◆ Try it
With images excluded, write out each entry below exactly as given.

◆ Recorded data
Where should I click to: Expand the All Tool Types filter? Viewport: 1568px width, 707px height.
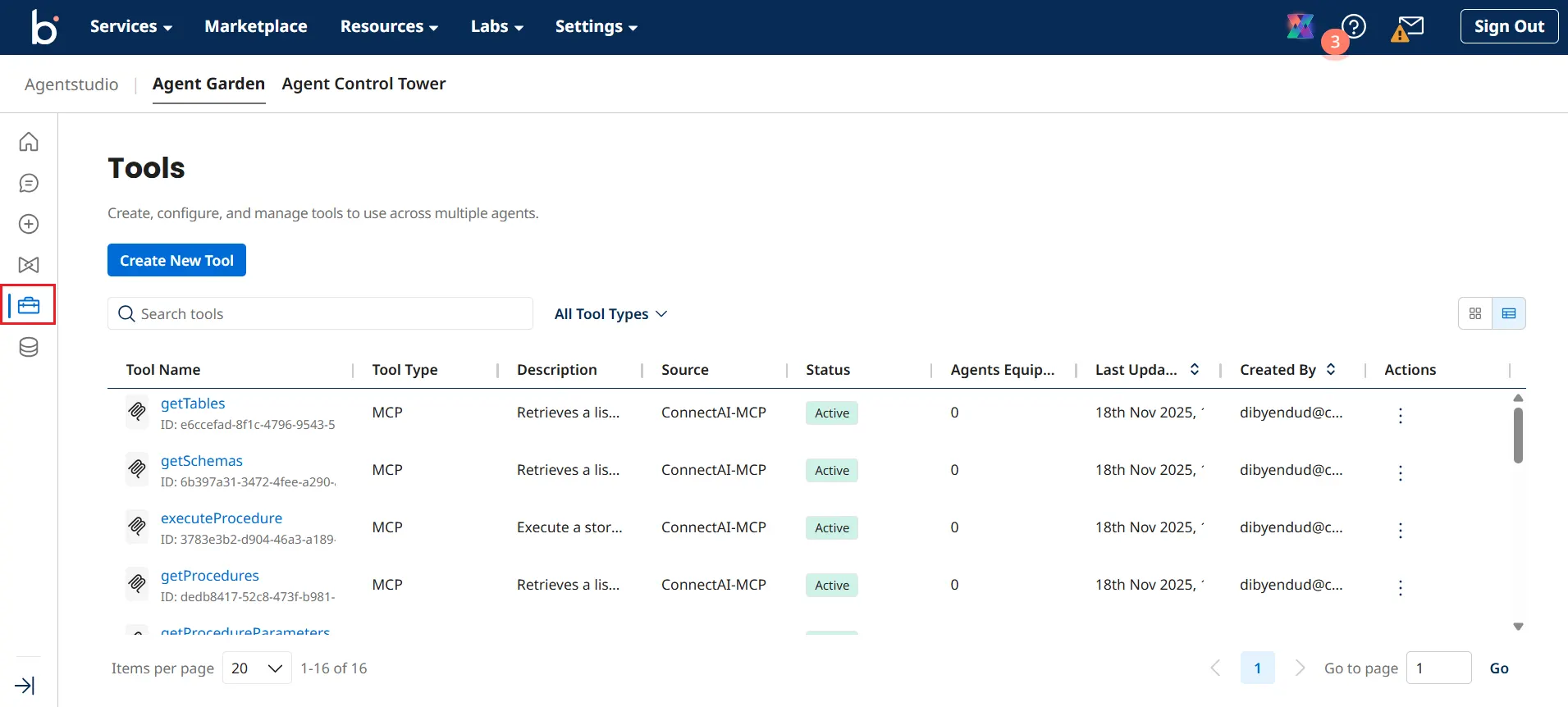[x=610, y=314]
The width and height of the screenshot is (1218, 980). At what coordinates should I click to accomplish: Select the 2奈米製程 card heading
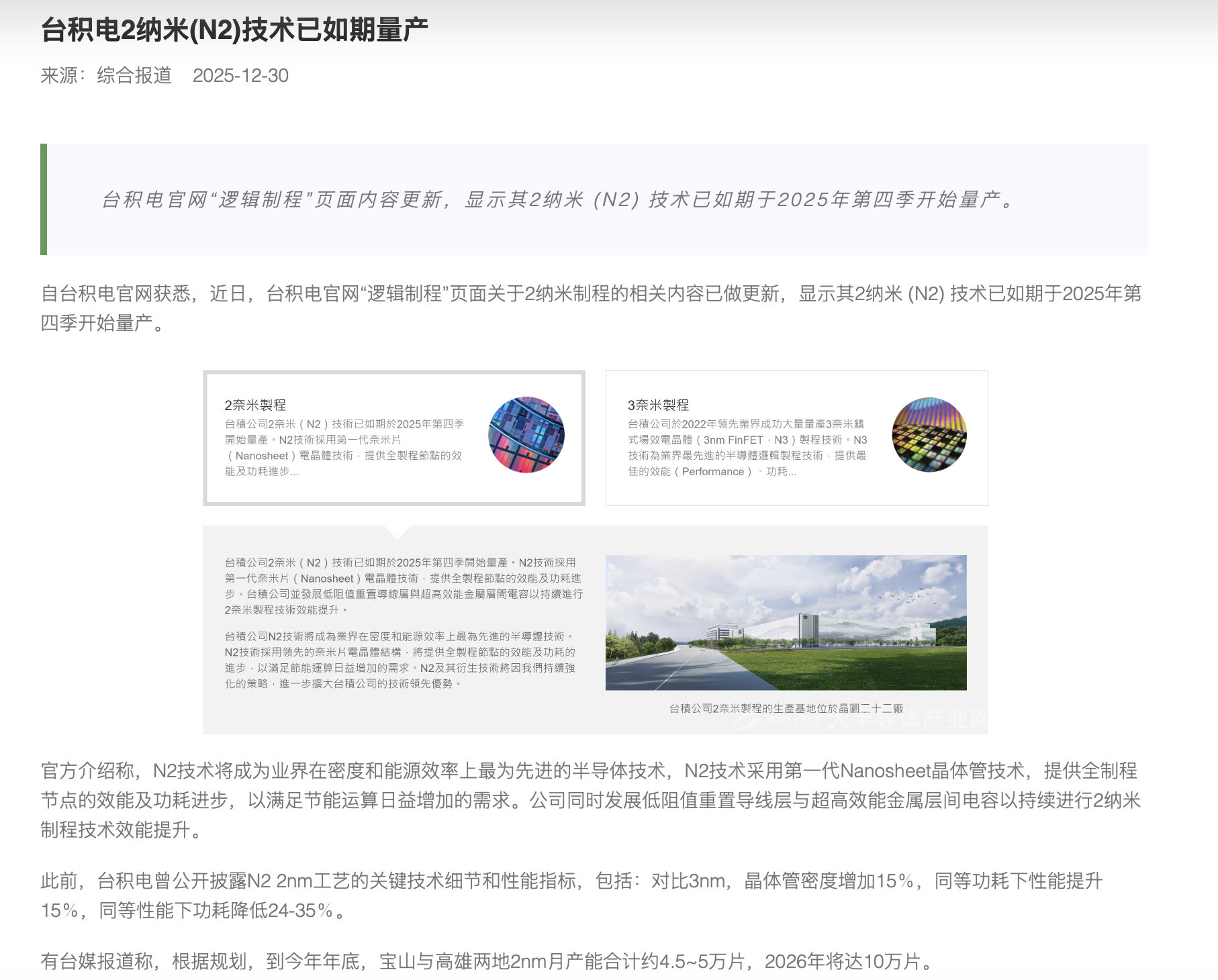[x=255, y=405]
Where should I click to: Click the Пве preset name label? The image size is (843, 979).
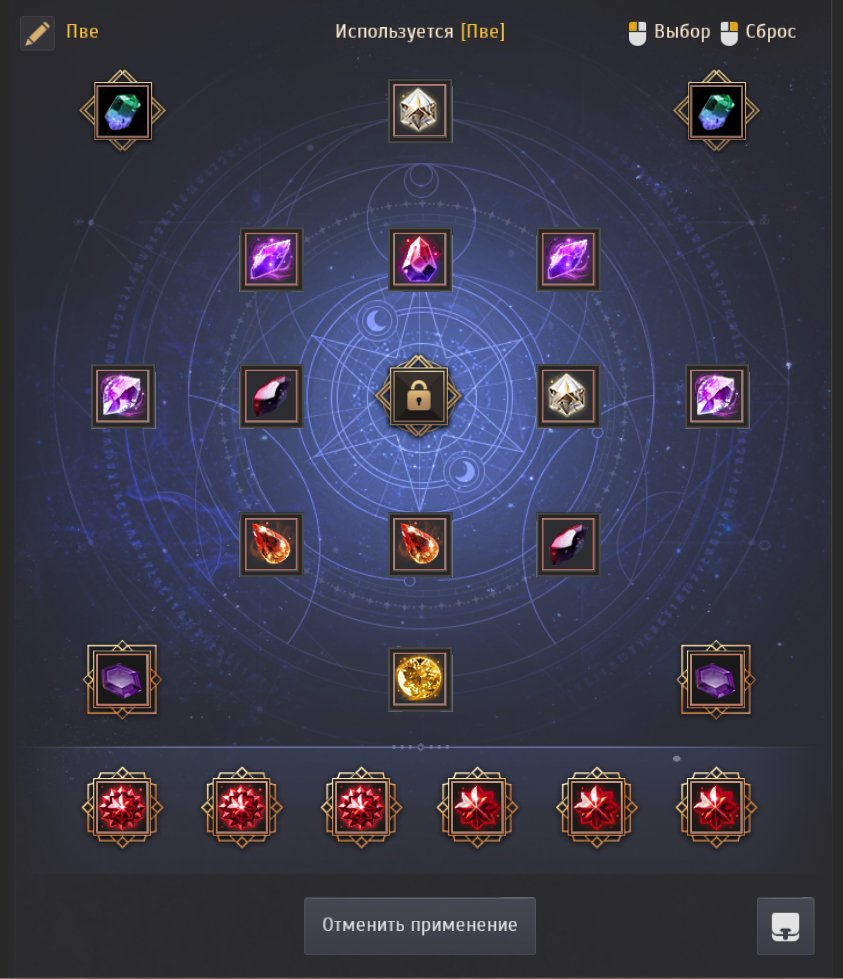[82, 32]
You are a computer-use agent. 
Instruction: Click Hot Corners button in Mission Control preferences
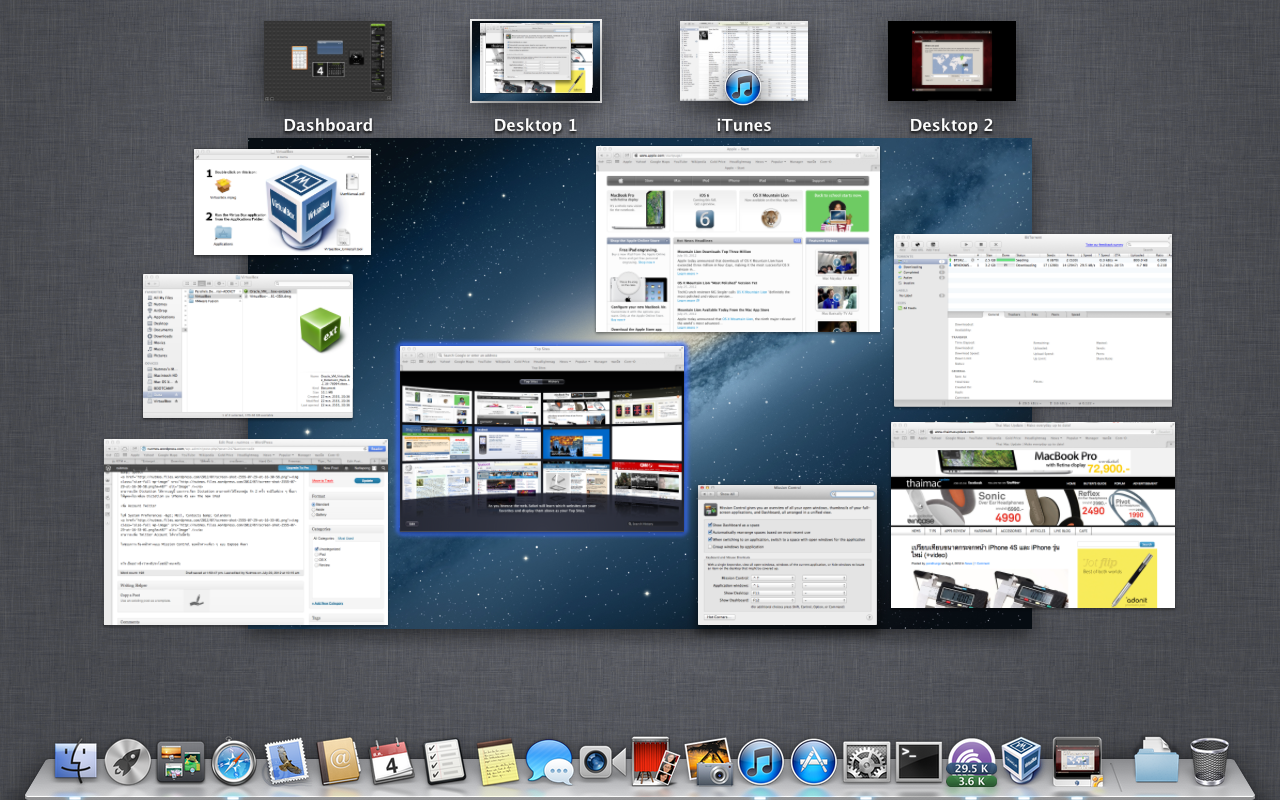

◆ Finished task
Where should I click to: Expand the All Tool Types filter? Viewport: 1568px width, 707px height.
[x=610, y=314]
The width and height of the screenshot is (1218, 980). At what coordinates should I click to accomplish: Select the 2奈米製程 card heading
[x=255, y=405]
Where should I click to: Click the Пве preset name label? The image size is (843, 979).
[82, 32]
You are a computer-use agent. 
Instruction: Click Hot Corners button in Mission Control preferences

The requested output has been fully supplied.